Dans le même sillage, nous ne pouvons en aucun cas, aujourd’hui, prétendre que l’homme seul puisse subvenir à tous les besoins, sans aide aucune de la femme. La société a énormément changé. Aujourd’hui, il existe des femmes plus responsables financièrement parlant que les hommes, et qui gèrent des ménages, où l’homme est parfois absent ou en chômage. Sans parler des femmes qui, même mariées, prennent continûment en charge leurs parents.

Nous pouvons donc garder la «Chariaa» comme socle, mais parallèlement, une approche juridique basée sur le consensus et le raisonnement logique serait d’une grande utilité pour trouver une issue favorable au contexte actuel.

Les efforts déployés à l’égard de la femme citadine demeurent plus importantes que celles dont bénéficie la femme rurale? Qu’en pensez-vous?

Tout d’abord, nous devons partir du constat que l’Etat marocain est dans la position de « parents » par rapport à ses citoyens. Il faudra donc qu’il agisse naturellement avec égalité et équité dans tout le territoire et n’écarter aucune de ses partie des politiques adoptées. Dans ce sens, où est-ce que nous en sommes de l’Education, le rôle des ministères de la Famille et celui de la Santé dans les zones rurales !

Il est impératif aussi d’encourager l’«éducation sexuelle» pour éviter le pire à nos jeunes, mais également aux adultes ; cela permettra de conscientiser les gens de l’importance de limiter les naissances quand les moyens manquent.

Mais il ne faut pas nier que l’Etat a octroyé une liberté plus large aux médias pour faire sortir de l’obscurité à la lumière quelques réalités amères dont sont victimes les femmes.

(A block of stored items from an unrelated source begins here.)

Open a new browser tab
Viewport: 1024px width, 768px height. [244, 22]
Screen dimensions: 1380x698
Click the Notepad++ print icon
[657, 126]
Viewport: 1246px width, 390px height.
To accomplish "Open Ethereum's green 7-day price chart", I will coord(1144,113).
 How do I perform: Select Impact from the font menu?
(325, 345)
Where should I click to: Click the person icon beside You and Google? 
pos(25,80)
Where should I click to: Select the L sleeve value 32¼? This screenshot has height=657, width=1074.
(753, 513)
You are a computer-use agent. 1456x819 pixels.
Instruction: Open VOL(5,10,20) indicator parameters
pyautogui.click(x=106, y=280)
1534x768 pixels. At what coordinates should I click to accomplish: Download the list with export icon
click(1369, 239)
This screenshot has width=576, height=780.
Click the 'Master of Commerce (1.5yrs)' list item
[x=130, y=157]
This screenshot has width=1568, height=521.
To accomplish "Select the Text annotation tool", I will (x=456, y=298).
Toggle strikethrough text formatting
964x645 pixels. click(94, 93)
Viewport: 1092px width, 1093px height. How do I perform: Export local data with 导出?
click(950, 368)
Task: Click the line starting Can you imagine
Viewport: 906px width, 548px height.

Aussi, l’Etat a rendu accessible aux patelins la radio et la télévision, moyens indispensables pour s’acclimater avec les rouages politiques et sociaux du pays qui est aussi le leur, parce qu’ils en font bel et bien partie. Chose qui leur permettra d’avoir connaissance des droits dont ils devraient jouir.

Qu’en est-il de la place de la femme marocaine dans la politique?

Je pense qu’avant de n’exercer la politique, il faudra y avoir été préalablement éduqué. Parce que quand tu deviens « politique », la responsabilité se voit doublée voire triplée. Dès lors, l’agissement ne se fait plus en fonction de l’individu que tu es ou de l’intérêt des tiens, mais en fonction de l’intérêt général. Au jour d’aujourd’hui, je ne vois pas de signes tangibles pour louer une politique saine, exercée par des politiciens imbus de la grandeur de la tâche qui leur échoit. Quant à la participation de la femme en politique, l’on est malheureusement toujours à un taux de participation féminine très timide. Il faudra pallier ce problème tout en œuvrant pleinement à repenser les conditions nécessaires pour accéder à la chose politique et avant de ne représenter une société qui est en réel besoin d’assistance, notamment sur le plan de la Famille dont la femme est l’élément clef, entres autres, de l’édifice social.

Un dernier mot?

Le Maroc a choisi la voie de la modernité et opté pour la modernisation de tous les secteurs. Mais pour épouser une politique moderne en bonne et due forme, il faudra secouer les mentalités et intégrer la femme de manière criarde dans tout le processus développemental de la société. La femme ne peut qu’enjoliver la société marocaine et faire d’elle une société moderne tout en restant attachée aux valeurs de la tradition qu’il ne faut surtout pas négliger, tout au contraire!

Sur le plan sociétal, je dirai que le bonheur du père et des enfants dépend du bonheur de la femme. En perte de ce bonheur, l’on ne peut que s’attendre à une génération future triste. J’espère que nos politiques seront à la hauteur de la confiance qui leur a été faite par une société qui est prête à communiquer et partager, mais qui attend toujours qu’on lui donne cette opportunité.